Parution :  première édition tchèque en 1924, première édition française en 1929 chez Grasset. Et enfin pour la présente édition : en octobre 2017 aux éditions La Baconnière (situées à Genève) dans la collection IBolya Virág. Traduction du tchèque par Gustave Aucouturier. 

 

Le style, le genre : récit de voyage écrit à la première personne qui s’adresse directement au lecteur.

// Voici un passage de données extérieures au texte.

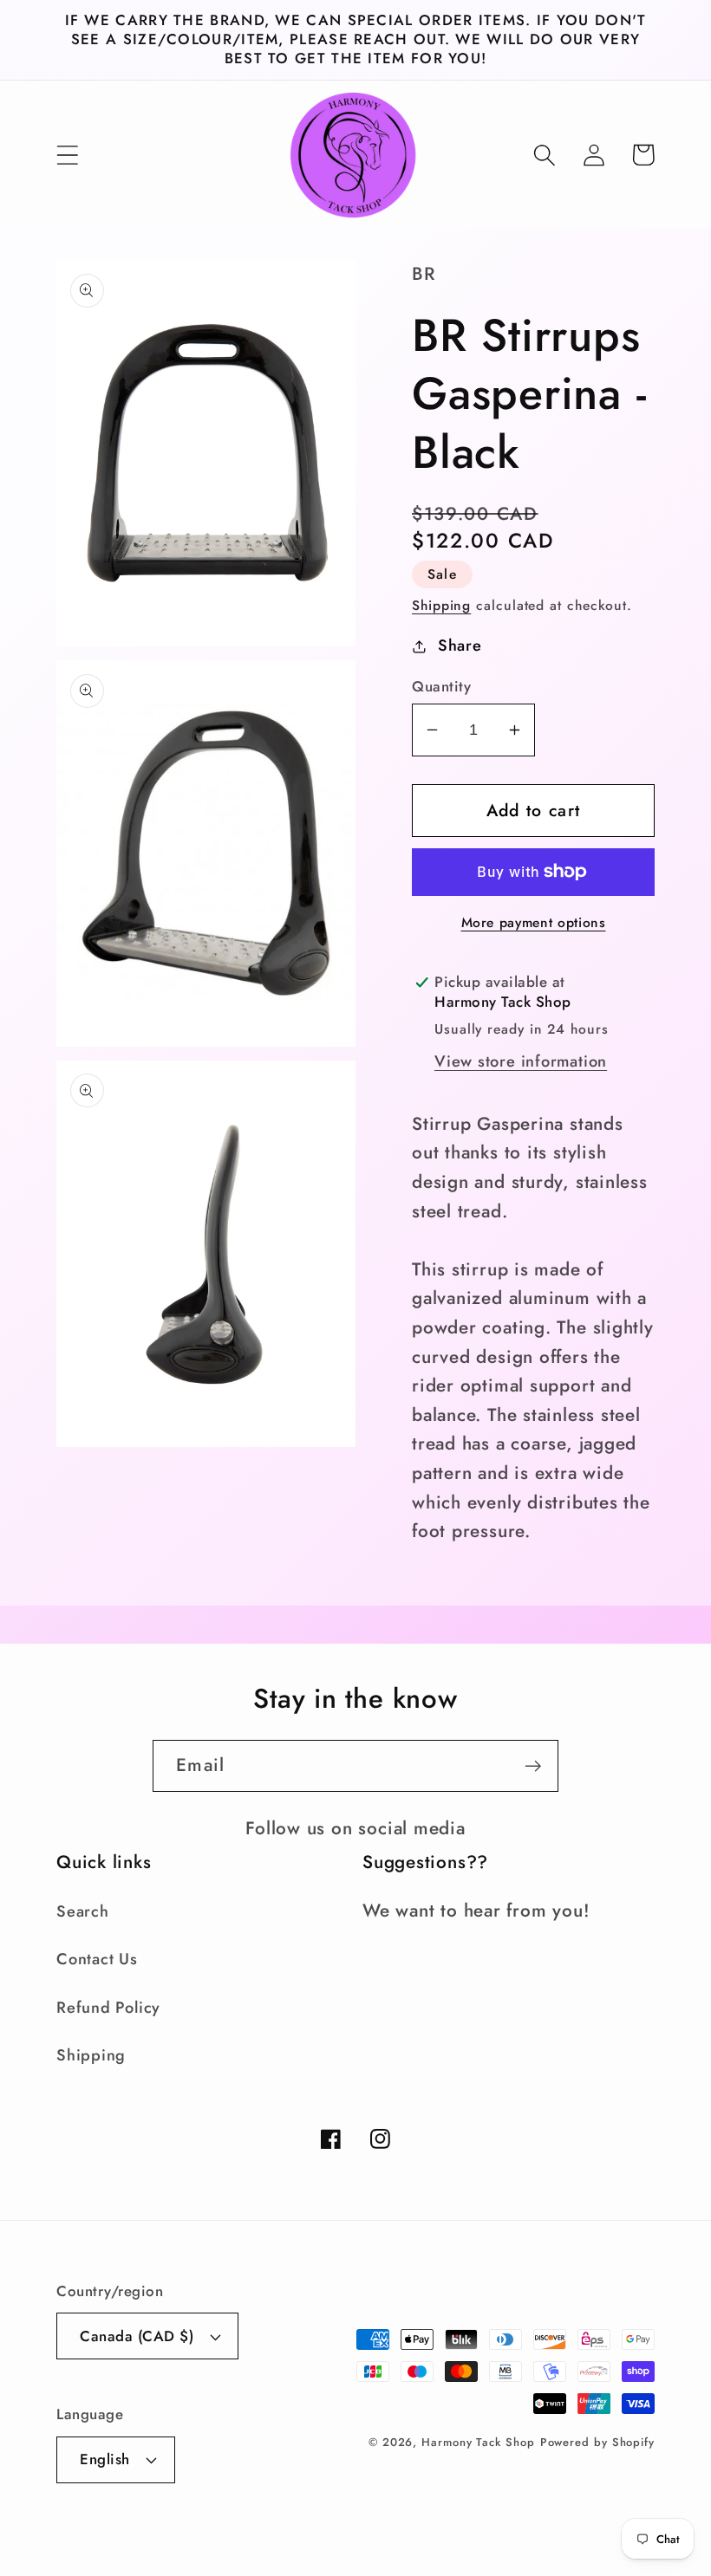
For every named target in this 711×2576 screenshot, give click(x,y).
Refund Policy (108, 2007)
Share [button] (460, 645)
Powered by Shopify (597, 2442)
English (105, 2459)
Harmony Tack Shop (477, 2442)
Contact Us (97, 1959)
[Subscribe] (533, 1766)
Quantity (441, 687)
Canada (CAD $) (136, 2336)
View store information (520, 1061)
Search (82, 1911)
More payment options (533, 922)
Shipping (441, 605)
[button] (67, 154)
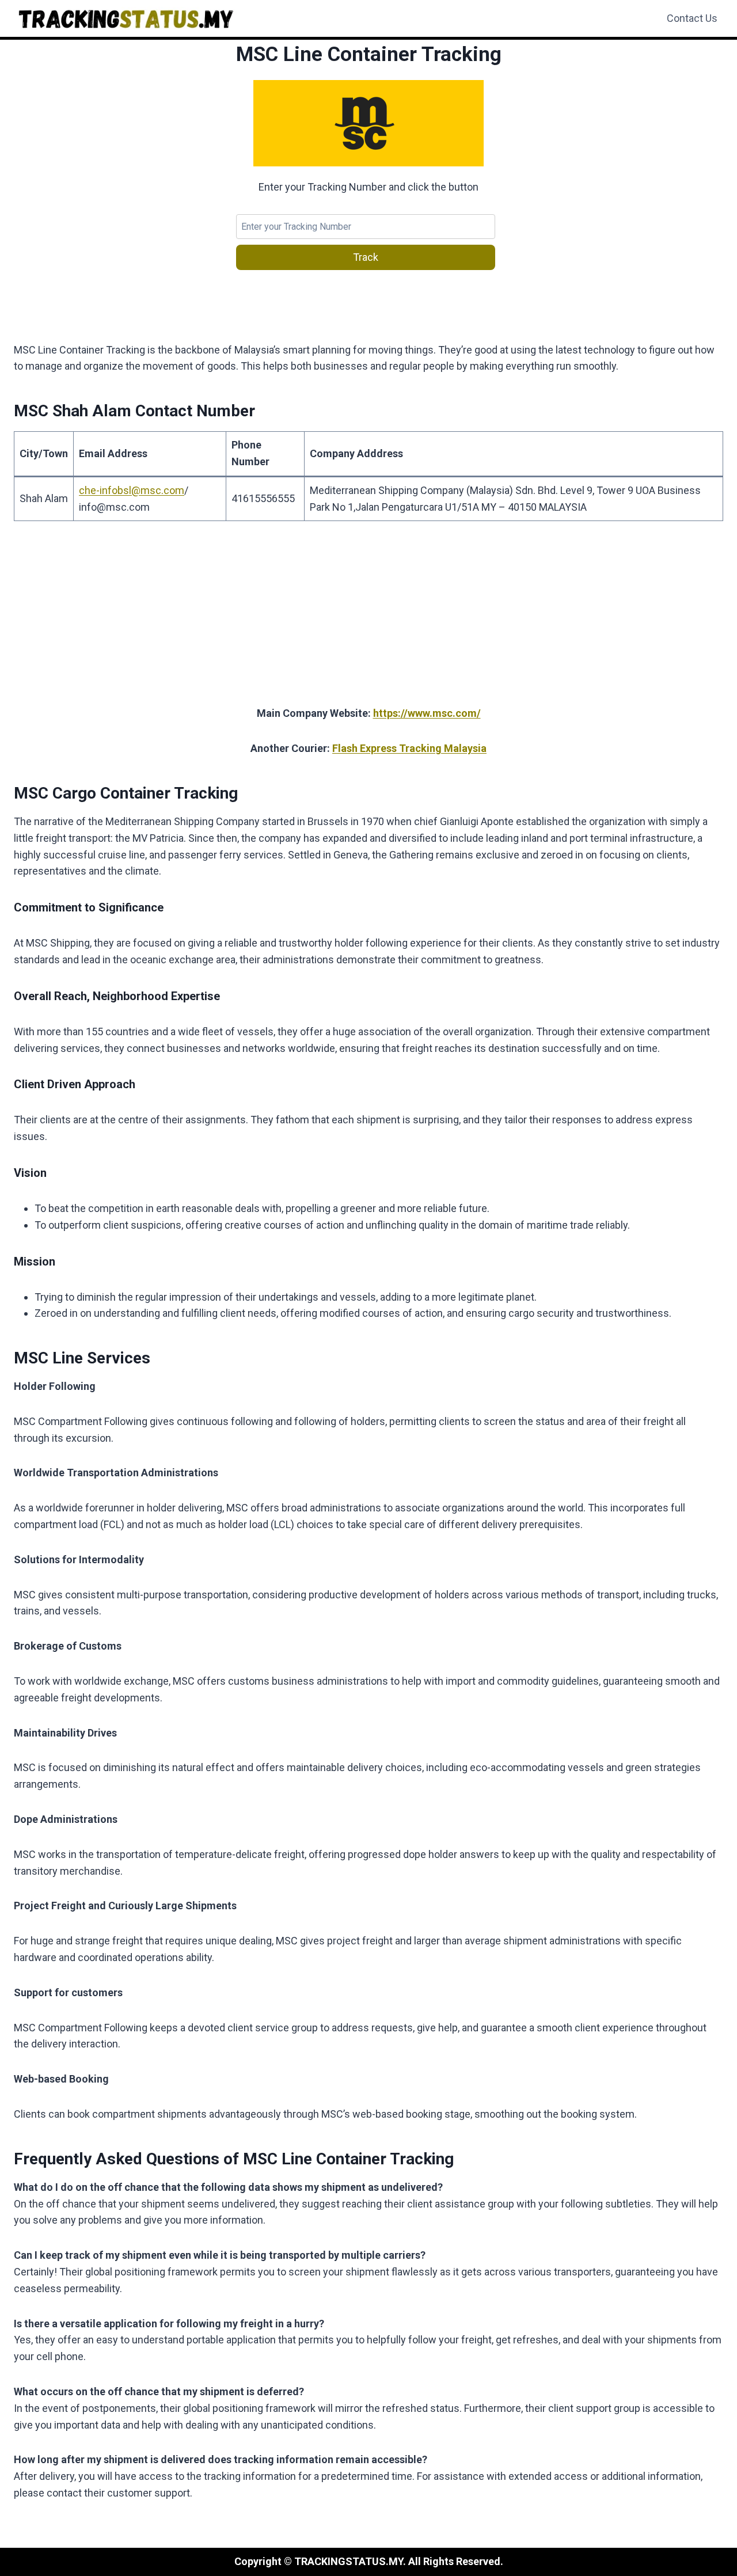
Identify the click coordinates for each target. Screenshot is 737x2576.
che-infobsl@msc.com (131, 490)
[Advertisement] (368, 620)
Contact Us (692, 18)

L’auteur : Karel Čapek est né le 9 janvier 1890 à Malé Svatonovice dans la région de Hradec Kralové en Bohême et mort à Prague le 25 décembre 1938 à seulement 48 ans. Fils d’un médecin de campagne il souffre très tôt de graves problèmes de dos qui le handicapent et l’exemptent en 1914 de toute incorporation militaire. Après des études de philosophie à Prague, Berlin et Paris il devient journaliste et écrivain. Il est très proche de son frère Josef, un peintre, qui travaillera avec lui sur ses premiers textes et illustrera plusieurs de ses livres. Son œuvre sera toujours empreinte d’interrogations philosophiques, ses premiers ouvrages, dont le plus connu La Fabrique d’absolu (éditions La Baconnière), sont des réflexions sur la place du progrès technologique dans l’avenir karel capekde l’Humanité. Une pièce le rend célèbre, R.U.R. (Rossumovi univerzální roboti), c’est en effet dans cette pièce de science-fiction que le mot robot (qui vient du mot robota signifiant travail, corvée en tchèque) est inventé par son frère. Jouée pour la première fois à Prague en 1921 puis à New York en 1922, elle est donnée à Paris le 26 mars 1924 à la Comédie des Champs-Élysées avec pour acteurs Antonin Artaud, Ben Danou, Jean Hort, Fabert et Héraut.

En 1936 il publie La Guerre des salamandres (éditions La Baconnière), imaginant une guerre entre l’homme et l’animal, écrit dans un contexte politique lourd (nazisme, antisémitisme et sur fond de problèmes écologiques).

De 1925 à 1933 il est président du Pen Club tchécoslovaque et a été proposé sept fois pour le prix Nobel de littérature entre 1932 et 1938. Il meurt quelques jours avant son arrestation programmée par la Gestapo, son frère Josef n’y échappe pas, il est déporté dans le camp de Bergen-Belsen où il meurt en avril 1945. Longtemps interdit par le communisme, ses œuvres anti totalitaires reviennent au grand jour, notamment en français, grâce à l’obstination d’éditeurs talentueux.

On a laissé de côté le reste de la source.